Pilger aus Hohenwarth und Umgebung folgten dem Kreuz zu St. Ulrich auf dem Haidstein

Bei günstigstem Wetter, ohne den Regenschirm auspacken zu müssen, folgten am Tag der Deutschen Einheit knapp 30 Mitglieder und Freunde von der Gemeinschaft im Unteren Dorf (GUD) dem Kreuz zu St. Ulrich auf dem Haidstein. .Vom Bayerwald-Hof Liebenstein aus ging es auf dem Wanderweg bergauf dem Gipfel zu. Pfarrer Johann Wutz lies sich auch heuer wieder als Vorbeter in die Pflicht nehmen und betete zusammen mit den Gläubigen den Kreuzweg von Lourdes. Dieser hat gegenüber anderen Kreuzwegen eine Station mehr, also 15 Stationen. Verteilt über die ganze Wegstrecke in der schönen Natur wurde an den Stationen das Leiden Christi nachvollzogen.

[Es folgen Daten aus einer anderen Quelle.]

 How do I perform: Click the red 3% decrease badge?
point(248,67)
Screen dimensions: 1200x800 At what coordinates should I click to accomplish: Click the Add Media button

In der Wallfahrtskirche betete man die letzte Station und den Abschluss dieses Pilgerweges. Anschließend war für alle in der Haidsteiner Hütte zum Mittagessen reserviert. Hier fand ein besonderer Tag für alle und eine besondere Wallfahrt auch einen schönen weltlichen Abschluss. Bei guten Gesprächen in der gemütlichen Berghütte war man sich einig, auch im nächsten Jahr der Tradition zu folgen und diese Wallfahrt lebendig zu halten.